● Extrait à lire:
Dans la chronique Les albums culte à écouter, Culture 31 fait honneur à un grand album de l’histoire de la musique.
Erotica de Madonna
Sorti dans les bacs en 1992, Erotica de Madonna se plonge dans l’amour charnel et la douleur sur fond de musiques trip-hop et dance des années 1990. Acclamé mais controversé par son lien avec le livre connexe de photos Sex, cet album révèle une Madone intime et audacieuse.
Sur la piste éponyme, elle susurre : « celui qui te blesse est le seul à pouvoir te soulager ». Ça donne le ton. Un disque sensuel, celui-ci est fait de sous-entendus, entre délires BDSM et ballades tristes. Après le génial Like a Prayer (1989), elle choque mais brille musicalement parlant. Erotica est un voyage dans ses fantasmes et ses peines, à redécouvrir pour son audace qui reste intacte.
Un son qui caresse et qui blesse
Madonna, reine incontestée de la pop depuis son album à hits Like A Virgin (1984), sort Erotica en 1992 après le hit mondial Vogue et le clip sensuel et BDSM de Justify My Love (1990). Erotica est la continuité de cette exploration sexuelle plus explicite. Il s’ouvre sur son single éponyme : un trip-hop rappé/parlé, avec des samples de Kool & The Gang et de la diva libanaise Fairuz, entre domination et douleur plaisante. Fever, repris du standard connu mondialement avec la version de Peggy Lee, devient chez Madonna un titre house fiévreux, sa voix douce et empêchée renversant le classique. Deeper and Deeper glisse du disco à la guitare flamenco, citant Vogue et Barry White pour un sentiment amoureux libéré. Shep Pettibone signe une production léchée, chaque titre ou presque dépassant cinq minutes pour 1h15 d’album grâce à la prédominance du format CD, lequel avait tué le vinyle la décennie précédente. Dans Where Life Begins, elle slame le plaisir avec un saxophone jazzy, prônant le safe-sex face à la pandémie du sida, virus contre lequel l’activiste Madonna a toujours lutté.

● Mise en pratique:
1. Reproduisez fidèlement le passage de la chronique sur Erotica qui s'ouvre sur les mots « Dans la chronique » et se clôt sur « qui reste intacte. ».
2. Reprenez la chronique consacrée à l'album Erotica et prolongez-la à partir de sa dernière phrase.

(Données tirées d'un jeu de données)
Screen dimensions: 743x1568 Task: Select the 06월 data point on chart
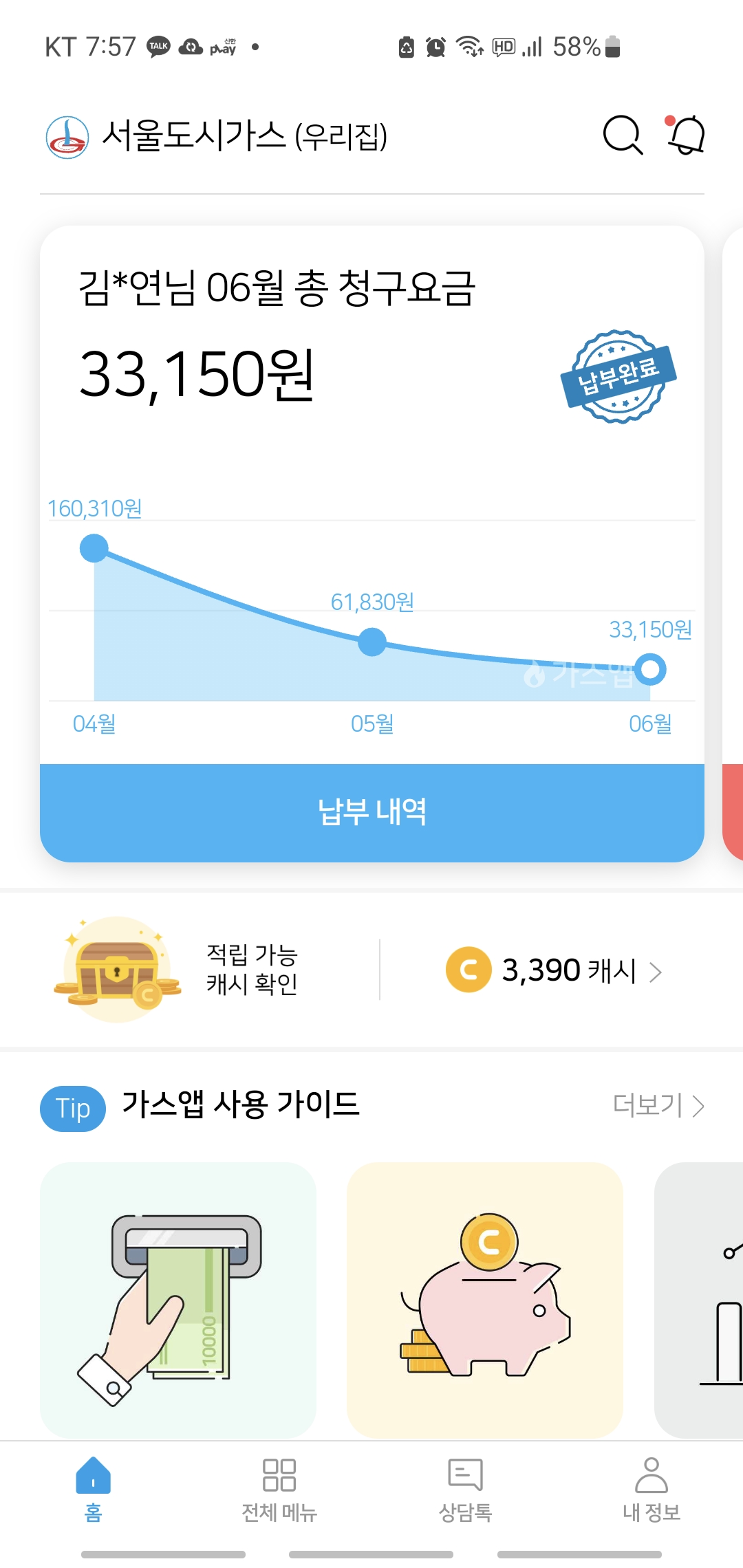pyautogui.click(x=650, y=669)
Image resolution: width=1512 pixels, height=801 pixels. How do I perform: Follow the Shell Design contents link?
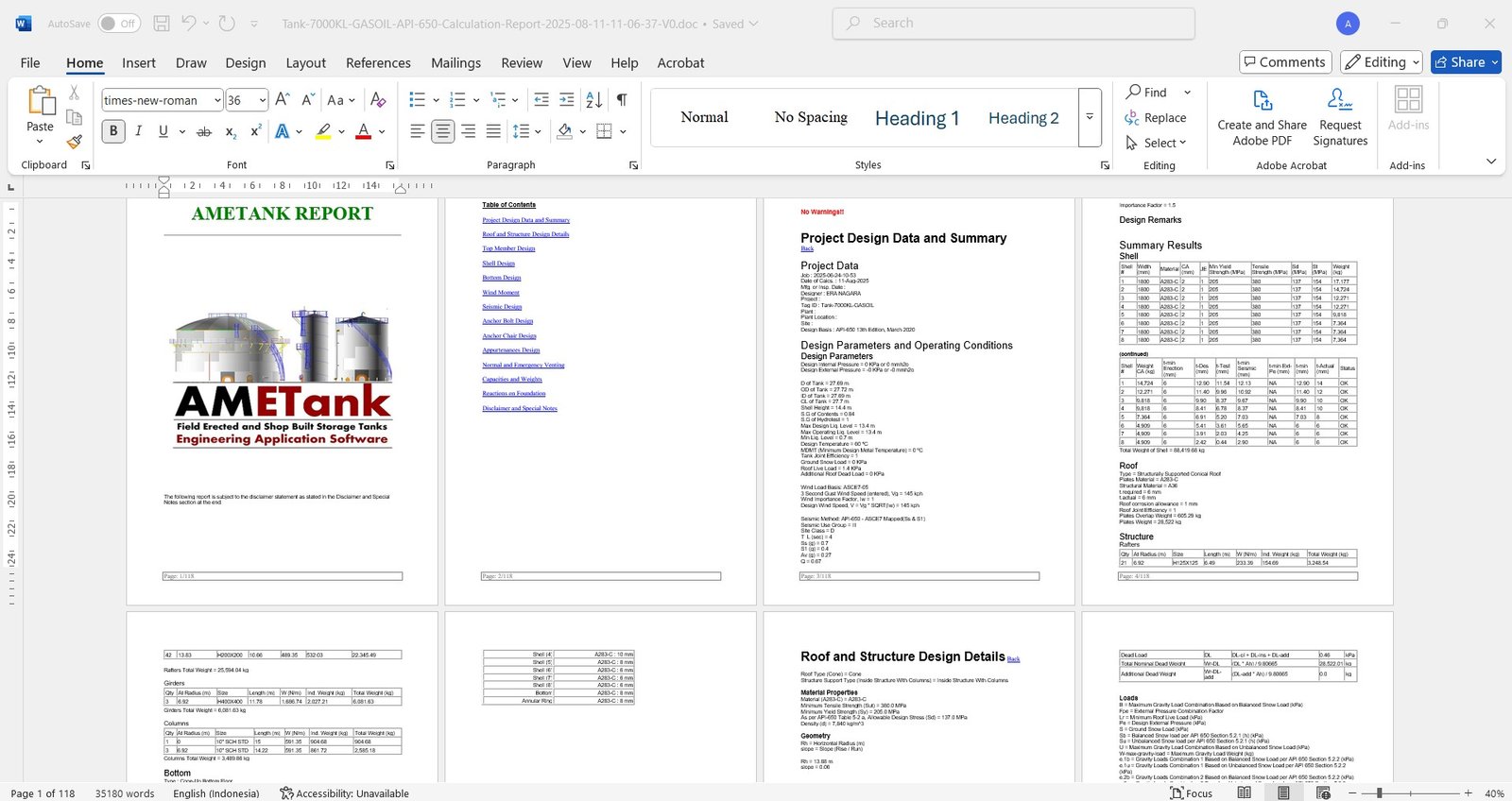498,264
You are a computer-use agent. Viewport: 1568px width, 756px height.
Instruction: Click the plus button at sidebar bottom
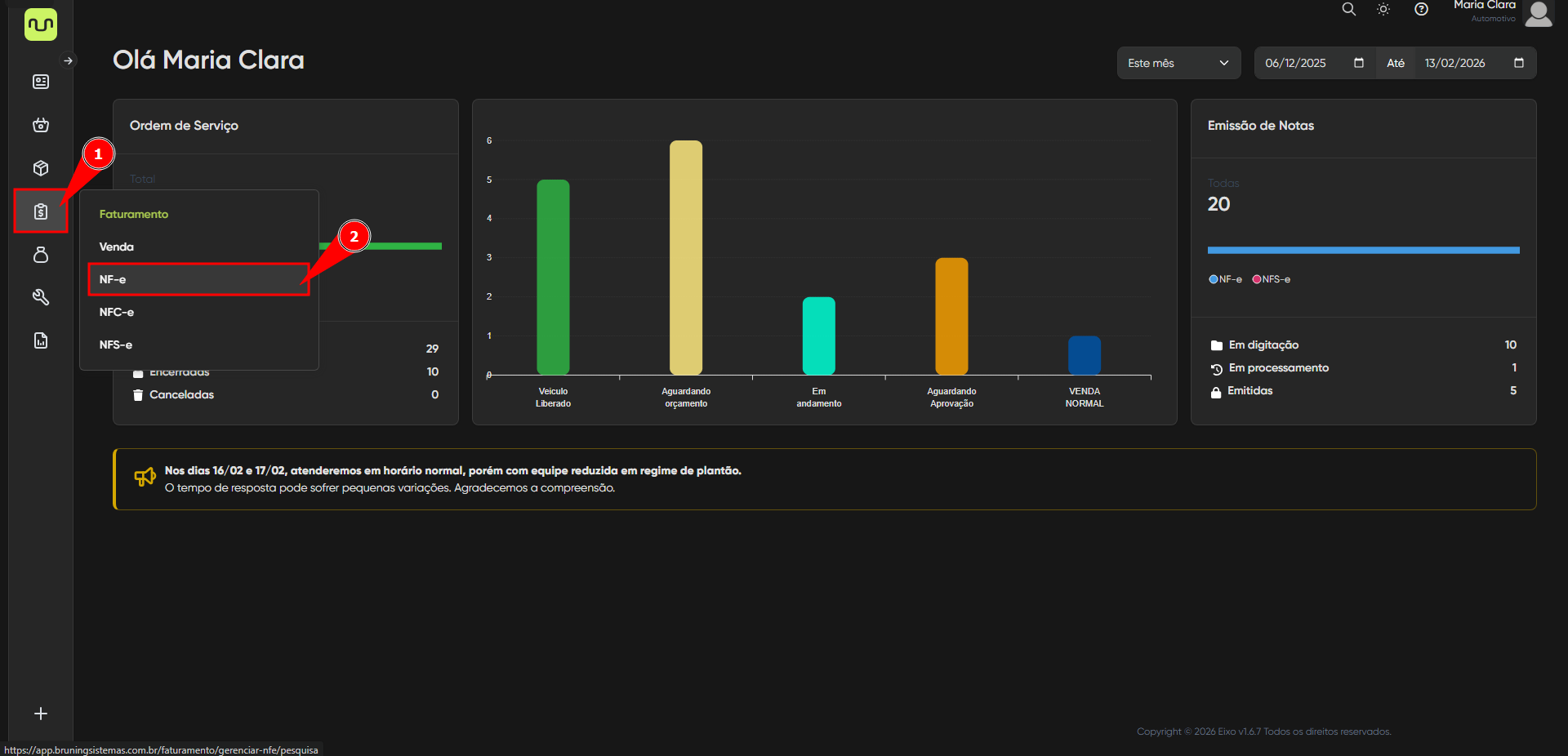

● Réponses numérotées:
1.
Dans la chronique Les albums culte à écouter, Culture 31 fait honneur à un grand album de l’histoire de la musique.
Erotica de Madonna
Sorti dans les bacs en 1992, Erotica de Madonna se plonge dans l’amour charnel et la douleur sur fond de musiques trip-hop et dance des années 1990. Acclamé mais controversé par son lien avec le livre connexe de photos Sex, cet album révèle une Madone intime et audacieuse.
Sur la piste éponyme, elle susurre : « celui qui te blesse est le seul à pouvoir te soulager ». Ça donne le ton. Un disque sensuel, celui-ci est fait de sous-entendus, entre délires BDSM et ballades tristes. Après le génial Like a Prayer (1989), elle choque mais brille musicalement parlant. Erotica est un voyage dans ses fantasmes et ses peines, à redécouvrir pour son audace qui reste intacte.

2.
Madonna, lors du Who’s That Girl World Tour en 1987 © Georges Bekker / Wikimédia
Une âme mise à nu
Sous l’audace, Madonna se dévoile. Rempli de photos explicites d’elle et de ses amis Isabella Rossellini – qui a récemment brillé dans Conclave – et la plus célèbre des tops model Naomi Campbell, le livre Sex aurait pu annoncer un suicide médiatique, mais la critique salue un opus plus classe que sa promotion vidéo. La chanson Bad Girl peint une femme brisée, alcoolique qui fume pour essayer d’oublier son chagrin. Waiting creuse l’amour déçu par le biais des rapports humains pas toujours simples. Sa voix grave gronde sur une basse profonde et un uptempo à contre-courant des paroles de la chanson. In This Life pleure des amis morts du sida. Elle considère que « l’ignorance n’est pas un bonheur. » Par ce cri contre l’indifférence, elle fait de la prévention. Peu inspirée, la ballade à la Wilson Phillips Rain compare l’amour à la pluie, ses harmonies lyriques et gospel chasse la peine. Secret Garden, la dernière piste de l’album, est un majestueux poème acid jazz et trip hop, ode à ses parties intimes comme refuge fantasmé enclin à la tristesse. Elle y conclut l’album en chuchotant : « somewhere in fountain blue lies my secret garden. » (« quelque part dans la fontaine bleue gît mon jardin secret »). Le choc irrévérencieux accompagné d’une mélancolie permanente : c’est la carrière musicale de Madge. Certes, elle choque l’Amérique puritaine en défendant l’expression charnelle mais comme un Prince, elle sacralise le sexe comme quelque chose de beau, naturel et spirituel tant qu’il ne fait de mal à personne ; dans l’exploration de ses rêveries.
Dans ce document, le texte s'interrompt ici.